Bozhidar Mitrev (; born 31 March 1987 in Sofia) is a Bulgarian retired professional footballer who played as a goalkeeper.

Mitrev began his career at Levski Sofia. In early 2013 he moved to Lokomotiv Sofia, where he made more than 60 league appearances, before moving to Moldovan National Division club Sheriff Tiraspol in 2015. In early 2017 Mitrev re-signed for Levski.

Career

Levski Sofia
Mitrev came through the youth ranks at Levski Sofia. For 2006–07 season he was promoted to the first squad as third choice behind Georgi Petkov and Nikolay Mihaylov. He made his debut in a 3–0 home loss against Werder Bremen in the group stage of the Champions League on 31 October 2006, replacing Nikolay Mihaylov at half-time. On 4 November, he started for first time, keeping a clean sheet in a 3–0 home league win over Beroe Stara Zagora. On 5 December, Mitrev played in Levski's 2–0 defeat to Chelsea at Stamford Bridge, making several excellent saves, including one reaction save from a Michael Essien header. However, he received criticism from the Chelsea faithful for a bad challenge on Didier Drogba, clearly fouling him. Chelsea were not offered a penalty, however Drogba accepted the apologies of the goalkeeper. Mitrev collected his first A Group title winner's medal at the end of the 2006–07 season, playing 12 matches in all competitions.

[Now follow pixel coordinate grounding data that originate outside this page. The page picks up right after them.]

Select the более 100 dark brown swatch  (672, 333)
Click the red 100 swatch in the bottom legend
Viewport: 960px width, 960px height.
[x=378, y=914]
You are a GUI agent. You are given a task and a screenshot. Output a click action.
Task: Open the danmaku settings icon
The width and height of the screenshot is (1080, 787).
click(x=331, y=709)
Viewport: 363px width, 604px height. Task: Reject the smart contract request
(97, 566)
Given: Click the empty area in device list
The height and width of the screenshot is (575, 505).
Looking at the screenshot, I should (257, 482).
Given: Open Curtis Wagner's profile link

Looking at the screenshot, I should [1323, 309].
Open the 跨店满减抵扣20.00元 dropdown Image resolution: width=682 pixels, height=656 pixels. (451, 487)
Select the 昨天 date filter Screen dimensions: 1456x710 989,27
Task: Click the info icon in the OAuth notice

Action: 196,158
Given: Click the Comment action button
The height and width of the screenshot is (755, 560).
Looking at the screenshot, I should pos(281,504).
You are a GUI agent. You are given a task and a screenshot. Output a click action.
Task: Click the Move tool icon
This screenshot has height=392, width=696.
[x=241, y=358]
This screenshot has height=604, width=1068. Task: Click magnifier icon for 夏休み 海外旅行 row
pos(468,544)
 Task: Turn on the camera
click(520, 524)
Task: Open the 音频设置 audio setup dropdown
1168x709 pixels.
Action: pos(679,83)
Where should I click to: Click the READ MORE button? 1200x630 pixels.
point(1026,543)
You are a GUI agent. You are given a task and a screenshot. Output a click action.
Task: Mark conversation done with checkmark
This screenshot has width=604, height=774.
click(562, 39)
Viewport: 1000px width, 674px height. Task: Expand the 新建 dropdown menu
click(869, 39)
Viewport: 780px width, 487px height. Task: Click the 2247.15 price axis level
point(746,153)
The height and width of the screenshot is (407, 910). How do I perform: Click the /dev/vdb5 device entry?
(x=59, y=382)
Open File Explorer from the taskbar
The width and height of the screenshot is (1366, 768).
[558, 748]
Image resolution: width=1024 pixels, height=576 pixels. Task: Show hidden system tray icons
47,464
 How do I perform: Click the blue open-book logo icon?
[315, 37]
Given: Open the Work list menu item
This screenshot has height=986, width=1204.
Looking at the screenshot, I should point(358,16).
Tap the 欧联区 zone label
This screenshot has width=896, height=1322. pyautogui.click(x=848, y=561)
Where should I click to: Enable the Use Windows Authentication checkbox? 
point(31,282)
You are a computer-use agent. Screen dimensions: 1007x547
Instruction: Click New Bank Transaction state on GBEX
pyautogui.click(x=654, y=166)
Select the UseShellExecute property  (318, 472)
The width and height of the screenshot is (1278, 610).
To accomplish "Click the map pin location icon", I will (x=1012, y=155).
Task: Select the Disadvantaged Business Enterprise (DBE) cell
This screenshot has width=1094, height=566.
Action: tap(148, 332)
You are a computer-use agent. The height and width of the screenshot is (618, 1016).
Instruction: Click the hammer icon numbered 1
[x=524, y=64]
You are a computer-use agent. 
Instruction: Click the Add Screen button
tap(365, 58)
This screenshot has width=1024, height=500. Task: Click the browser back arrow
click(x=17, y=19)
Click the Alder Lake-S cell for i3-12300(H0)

On 10 March 2009, Mitrev scored 90-meters goal for the second team of Levski in a game against Vihren Sandanski. On 9 May 2009, he kept a clean sheet in a 2–0 win in the Eternal derby of Bulgarian football against CSKA Sofia. Mitrev finished the season with 7 appearances in the league, as Levski clinched the A Group.

On 17 December 2009, Mitrev played in a 1–0 Europa League away win over Lazio at Stadio Olimpico.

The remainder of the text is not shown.